Gross, a historian at New York University, published "Neighbors: The
Destruction of the Jewish Community in Jedwabne" in Poland. The book, which
will be issued in the United States in April, documents the massacre by Polish
villagers in gruesome detail. In a country whose people think of themselves as
wartime victims, not villains, it set off a storm of debate in corner shops,
cafes and classrooms, and among the country's political and church leaders.
Some Poles have continued to deny Polish responsibility; most have tried to
wrestle with the country's history of anti-Semitism and questions of collective
guilt. Jozef Cardinal Glemp, the Roman Catholic Primate, and President
Aleksander Kwasniewski have publicly asked for forgiveness, and on Thursday the
Jedwabne memorial was removed.
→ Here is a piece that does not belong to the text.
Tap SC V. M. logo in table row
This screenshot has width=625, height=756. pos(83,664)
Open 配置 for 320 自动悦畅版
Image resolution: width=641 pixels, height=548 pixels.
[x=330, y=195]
Adam Michnik is a dissident and historian who
spent six years in prison under the postwar Communist regime, served as an
adviser to the Solidarity leader Lech Walesa and is now editor-in-chief of
Gazeta Wyborcza, Poland's largest daily newspaper. He wrote this article for
The New York Times, and it was translated from the Polish by Ewa Zadrzynska.
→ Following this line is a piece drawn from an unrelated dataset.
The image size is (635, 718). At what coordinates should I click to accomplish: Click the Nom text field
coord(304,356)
Do Poles, along with Germans, bear guilt for the Holocaust? It is hard to
imagine a more absurd claim.
Not a single Polish family was spared by Hitler and Stalin. The two
totalitarian dictatorships obliterated three million Poles and three million
Polish citizens classified as Jews by the Nazis.
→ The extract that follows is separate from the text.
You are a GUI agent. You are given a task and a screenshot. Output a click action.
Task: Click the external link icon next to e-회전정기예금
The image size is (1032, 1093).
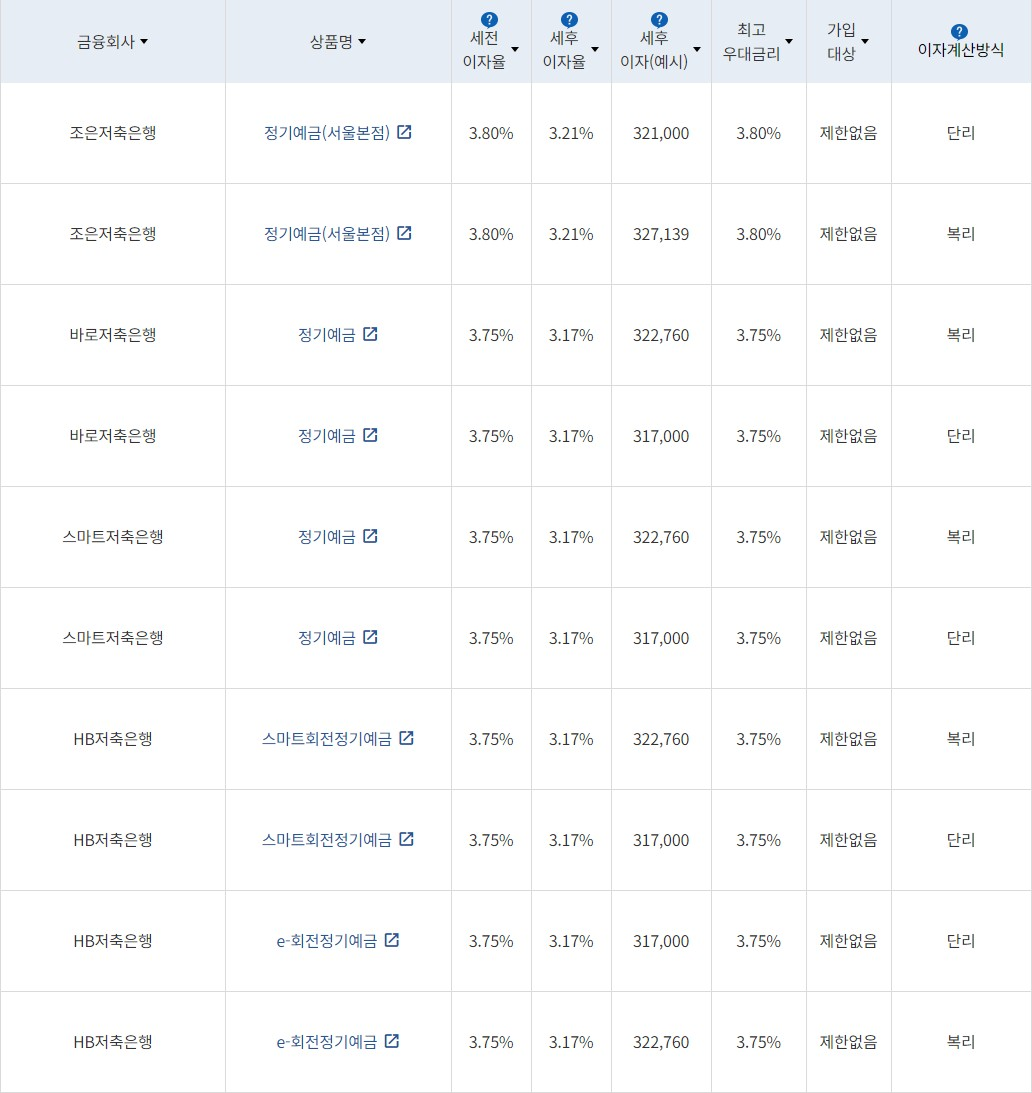[392, 940]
Poland was the first country to oppose Hitler's demands and the first to stand
against his aggression. Poland never had a Quisling. No Polish regiment fought
on behalf of the Third Reich. Betrayed by the Ribbentrop-Molotov pact, Poles
fought alongside the anti-Nazi forces from the first day until the last. And
inside Poland armed resistance to the German occupation was widespread.
The British prime minister paid homage to the Poles for their role in the
Battle of Britain and the president of the United States called Poles
an "inspiration" to the world. Yet that didn't stop them from delivering Poland
into Stalin's clutches at Yalta. Heroes of the Polish resistance — enemies of
Stalin's Communism — ended up in Soviet gulags and Polish Communist prisons.
All of these truths contribute to Poland's image of itself as an innocent and
noble victim of foreign violence and intrigue. After the war, while the West
was able to reflect on what had happened, Stalinist terror stymied public
discussion in Poland about the war, the Holocaust and anti-Semitism.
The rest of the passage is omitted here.